There was something profound about being at 10,000 feet in the air, above the clouds, alongside a mountain. The awesome view was worth every bit of turbulence.
"I don't think we hardly spoke because it was so amazing," Short-Nottage said.
"It was really amazing to see the transformation of the mountain and how far the ash went both in height and distance. It was unbelievable. It was so thick, at times it looked like it was standing still."
The trips ran together and didn't always lead to more photographs.
"Because it looked so much the same, we didn't always take a lot of pictures when we went," she said. "I wish I hadn't taken it for granted."

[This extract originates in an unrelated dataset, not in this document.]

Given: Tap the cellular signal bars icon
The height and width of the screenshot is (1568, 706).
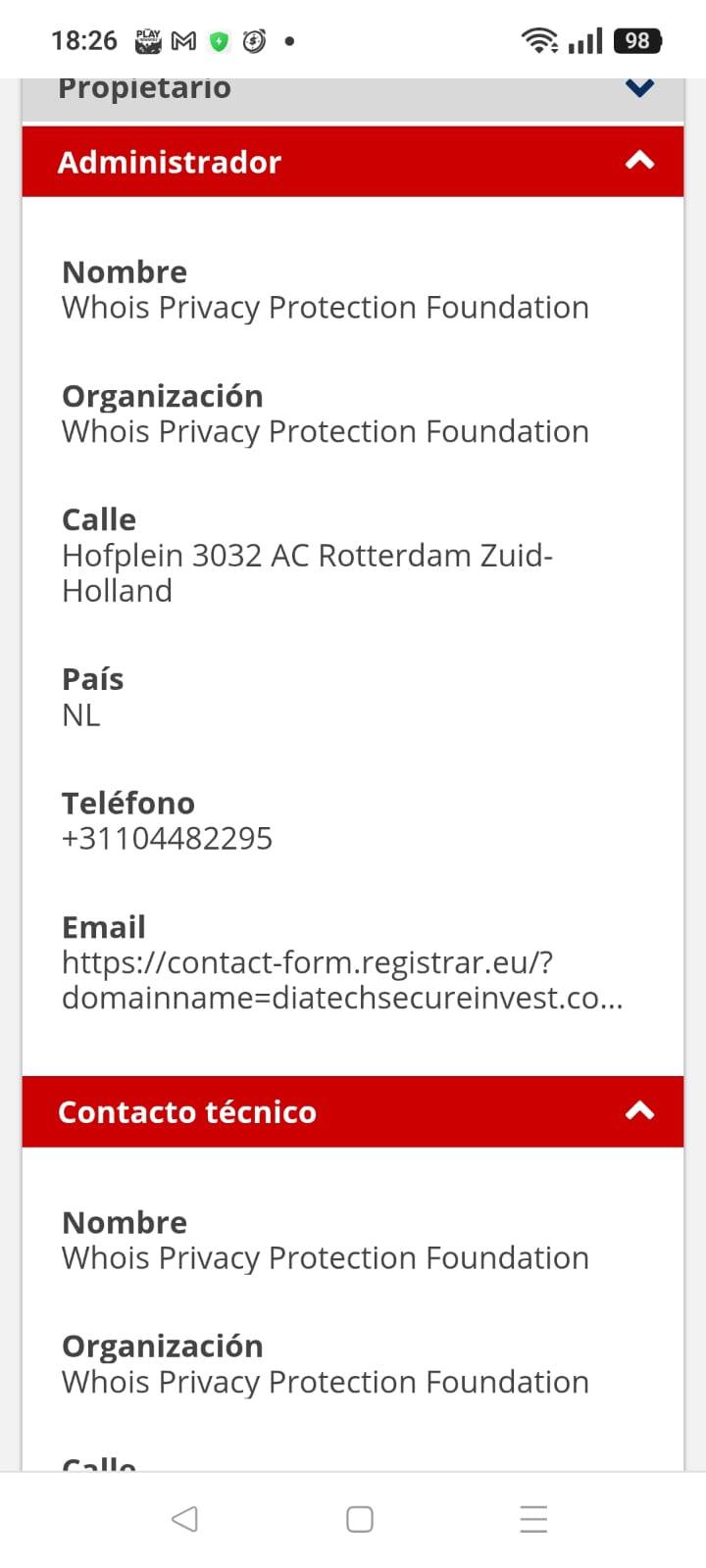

Mount St. Helens remains an active volcano today monitored by scientists from the United States Geological Survey for earthquakes, swelling and gas emissions.
Recovery around the mountain continues, with visitors from around the world flocking to three learning centers and a variety of recreational opportunities in the 110,000-acre area now designated as a National Volcanic Monument.
Lore spans generations
Last summer, after another anniversary passed, the Bakers were in the middle of a move from their residence in West Salem to Salemtowne when Susan found the slides.

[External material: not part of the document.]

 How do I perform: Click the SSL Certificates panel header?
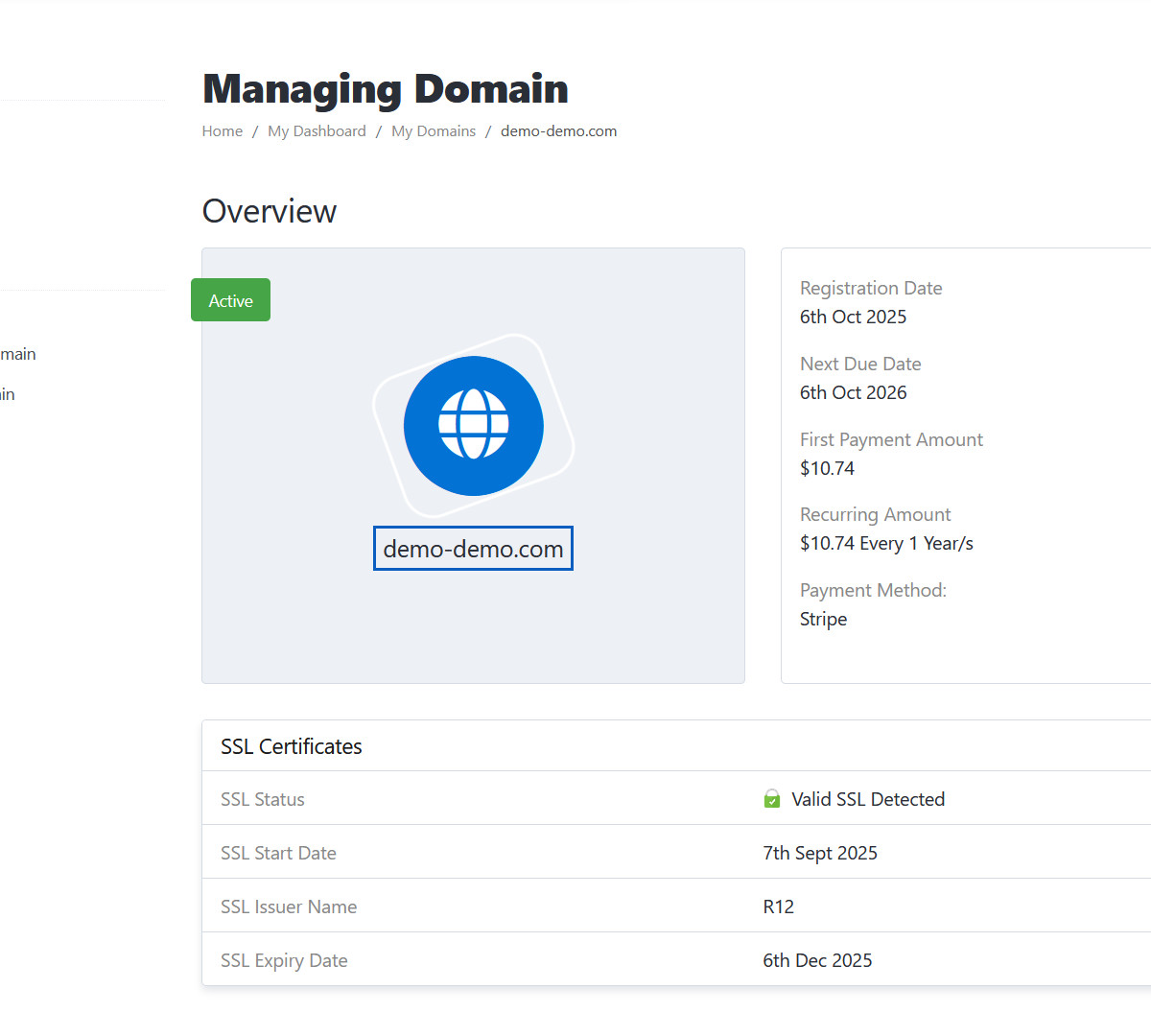tap(292, 746)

They were hidden and protected all this time through moves to two houses and a storage unit.
Lyle Baker arranged to return them to the Bockelman family, but first he called his son, Wes, who is a photographer on the side.
"You won't believe what I've got," he said.
Wes Baker, who does landscape, portrait and wedding photography, was excited to see the images.
He was born more than a year after Mount St. Helens erupted but grew up understanding the lore and lure of the mountain.
"I hiked St. Helens the first time when I was 9 years old," he said. "It's a big part of my family. Dad always tells stories about how different it was before. I've been on the crater and hiking and backpacking around the mountain quite a few times."
Wes Baker shared digital images from the slides, with permission from the family. The slides are back in Short-Nottage's possession.
"I was thrilled to get them back when I realized I didn't have them," Short-Nottage said.
She examined her work, on 4x7 prints, during a recent visit to her home. Sometimes she needed a magnifying glass to make out details because her sight is failing.
Her favorite Mount St. Helens photo, to her disappointment, wasn't there. She remembers how the sky was so blue and the mountain and clouds of ash so orange, with a crescent moon above.
Which leads us to this kicker.
"I thought I had more than a single tray of mountain pictures," Short-Nottage said.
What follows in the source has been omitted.